Download or read book Seeing Beneath the Soil written by Oliver Anthony Clark and published by Routledge. This book was released on 2003-09-02 with total page 457 pages. Available in PDF, EPUB and Kindle. Book excerpt: Scientific soil prospecting methods can give dramatic pictures of buried archaeological sites, and sometimes information on what occurred within them, before any earth has ben removed. Dr Clark, who was one of the earliest to work in this field, has written the first general survey of an increasingly important area of practical archaeology.
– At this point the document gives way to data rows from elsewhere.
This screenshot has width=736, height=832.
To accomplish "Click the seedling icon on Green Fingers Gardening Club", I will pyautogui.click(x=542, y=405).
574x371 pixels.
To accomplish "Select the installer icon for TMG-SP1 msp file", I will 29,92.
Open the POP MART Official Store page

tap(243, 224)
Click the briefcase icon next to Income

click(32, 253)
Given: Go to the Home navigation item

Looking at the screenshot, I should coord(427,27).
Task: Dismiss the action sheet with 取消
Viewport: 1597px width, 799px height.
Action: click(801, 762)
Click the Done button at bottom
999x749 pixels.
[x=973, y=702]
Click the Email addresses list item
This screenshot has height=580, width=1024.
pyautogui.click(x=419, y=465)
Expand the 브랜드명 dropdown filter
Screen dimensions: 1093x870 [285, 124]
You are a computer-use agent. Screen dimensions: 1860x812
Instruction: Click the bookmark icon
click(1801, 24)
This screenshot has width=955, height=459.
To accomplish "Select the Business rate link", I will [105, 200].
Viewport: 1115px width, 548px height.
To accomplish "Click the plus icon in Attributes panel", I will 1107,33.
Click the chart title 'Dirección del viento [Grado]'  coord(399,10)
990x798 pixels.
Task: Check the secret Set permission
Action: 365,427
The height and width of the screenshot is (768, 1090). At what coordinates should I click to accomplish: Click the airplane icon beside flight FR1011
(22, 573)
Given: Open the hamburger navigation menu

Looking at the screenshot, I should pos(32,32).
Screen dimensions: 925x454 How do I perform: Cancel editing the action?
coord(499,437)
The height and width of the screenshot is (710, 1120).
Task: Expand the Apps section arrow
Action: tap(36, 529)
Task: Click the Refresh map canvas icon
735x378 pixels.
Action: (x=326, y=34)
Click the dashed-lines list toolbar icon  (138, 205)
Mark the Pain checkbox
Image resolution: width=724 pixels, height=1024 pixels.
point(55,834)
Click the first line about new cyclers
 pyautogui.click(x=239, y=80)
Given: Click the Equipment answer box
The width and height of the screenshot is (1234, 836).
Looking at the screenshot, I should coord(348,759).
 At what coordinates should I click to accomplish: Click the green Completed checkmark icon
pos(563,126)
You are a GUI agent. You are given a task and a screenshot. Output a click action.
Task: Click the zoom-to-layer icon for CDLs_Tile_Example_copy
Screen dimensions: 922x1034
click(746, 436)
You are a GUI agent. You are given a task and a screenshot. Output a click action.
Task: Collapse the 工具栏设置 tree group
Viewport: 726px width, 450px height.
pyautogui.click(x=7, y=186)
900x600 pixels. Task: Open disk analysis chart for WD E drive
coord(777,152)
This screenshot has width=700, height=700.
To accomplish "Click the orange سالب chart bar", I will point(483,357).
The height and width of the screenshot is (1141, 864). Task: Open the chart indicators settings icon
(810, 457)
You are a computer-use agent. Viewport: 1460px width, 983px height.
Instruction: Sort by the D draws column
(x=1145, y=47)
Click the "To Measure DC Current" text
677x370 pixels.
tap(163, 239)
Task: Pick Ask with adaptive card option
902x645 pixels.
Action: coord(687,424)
The emphasis is on the principles and practical application of the well established techniques of resistivity, magnetometry and magnetic susceptibility, with shorter sections on emerging and less common techniques such as ground-penetrating radar, electromagnetic methods and phosphate survey. This paperback edition updates and enhances the earlier book, adding new material such as the large-scale evaluation exercises now required as a precondition of planning consent for major developments.
Download or read book Hidden Under the Ground written by Peter Kent and published by Dutton Juvenile. This book was released on 1998 with total page 36 pages. Available in PDF, EPUB and Kindle. Book excerpt: Shows what can be found underground.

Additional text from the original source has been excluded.